Perhaps it was just a couple of days after Mother's Day, but the Jewish cemetery up at Keele & Wilson seemed to have more stones than ever crowning the headstones. Staring across the rows, most of the headstones were adorned with what seemed to be bouquets of often colourful pebbles, stones, and large rocks. My Uncle Sol's headstone had only a couple small rocks on it, and I felt immediately guilty for not bringing him one.

My brother Owen's headstone had about a dozen stones. That amazes me. Who are these people, these friends of my brothers, perhaps children he coached in his decade volunteering with the local little leagues. I have no contact with my brother's friends, but they come to the cemetery and they think about him. They remember him, and likely have more memories than I do. In the drizzling rain, I stood at the foot of Owen's grave and spoke to him aloud. It wasn't my usual perfunctory wishes and regrets, but a long talk about our life together, about his life, about the peace I hope he's having. I placed on of the stones from the beach at New Denver on his headstone.

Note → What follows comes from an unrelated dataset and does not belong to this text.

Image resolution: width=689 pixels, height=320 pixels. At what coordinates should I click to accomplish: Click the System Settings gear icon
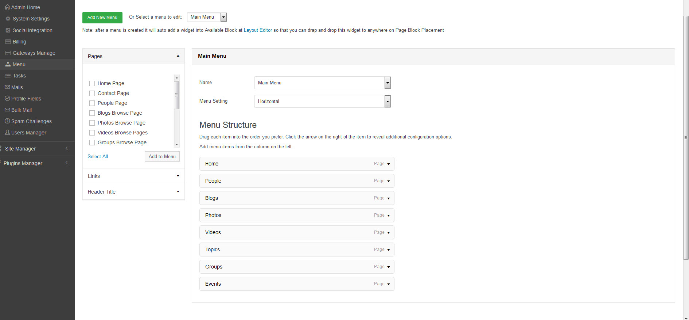coord(8,19)
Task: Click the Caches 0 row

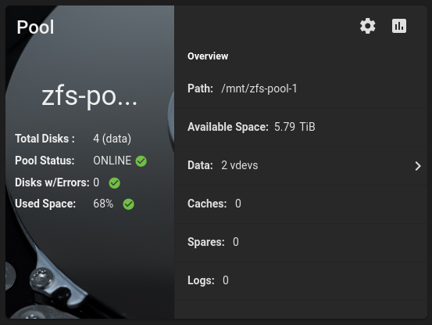Action: [301, 204]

At my parents joint headstone, I stood for about a half hour. There were always glad to get a longer visit, so I obliged them. Talking with them is both enormously sad but also, sometimes, incredibly cathartic. I caught them up on what's happening, about their niece's wedding the other week, about my hopes, my memories, I asked for their forgiveness, I asked for their guidance, and I hope that sometime they were now in each other's arms. I put two stones from the Slocan Lake beach on their headstones.

I believe neither in god nor an afterlife. So what's the meaning of talking to those who have died, of asking for their help, of hoping that they are comfortable now? I talked later in the day with Tom Walmsley, who is, surprisingly, a pretty religious guy. He said it made sense that I would talk to my dead parents, that I might ask them for guidance. I admitted that on some level I hoped that during my sleep they might come to me in a dream and have wise things to say.

Again, I noticed something in that cemetery I don't believe I'd ever noticed before. Whereas most people place fist-sized rocks on the headstones, a few people were hoisting cantaloupe-size or even water-melon-size rocks onto the bevelled tops of their loved-ones' headstones. Was this a status thing? Or the feeling that the intensity of one's love for their deceased is commensurate with the size of the stone offered?

In front of my brother's headstone, as I've likely mentioned before, is a blue baseball hat from the team he coached. One of his little-league players placed it there, on the grave's marker before there was even a headstone, and still it is there. It's beginning to look like mulch, though; the last six years has done this do it. I have one clean, new cap at home from Owen's league, and I'm waiting for the right moment to replace it. Maybe I'll even gather those friends together, those friends who bring rocks, and make some kind of ceremony out of it. That would be a nice thing to do.

Over and out.

3 Comments:

At May 20, 2006 1:29 am , Blogger Linda Crosfield said...

I love that you brought stones from Slocan Lake home with you. Is putting stones on a headstone a Jewish thing?

Just last week I was up in the Nelson cemetery, having a good old hobnob with my dad, so I chuckled to myself reading about you standing there talking to your loved ones. Why not? I say.

Linda

 
At May 21, 2006 9:21 pm , Anonymous Anonymous said...

well, it makes no rational sense, but i too talk to my mom, who died just two months ago i even give her a little hell sometimes and she agrees with the reasons why. mostly i get these very close flashes of one of her gestures, or her smile. my half sister talks to her deceased dad all the time. one of my high school friends talks to hers a lot of the time too and sees him across the street from her house, formerly his and her mom's house. these things are hard to believe unless they're happening to you, but they're not paranormal experiences. i think ted berrigan was right about what happens when someone dies..that they move from your outside life to the inside.

 
At July 06, 2009 6:51 am , Anonymous Headstones said...

I love to see sentiments like this, headstones are one of the best sentiments a family can make, and taking good care of our cemeteries should also been on our mind as l have seen some headstones smashed by vandals and was appalled.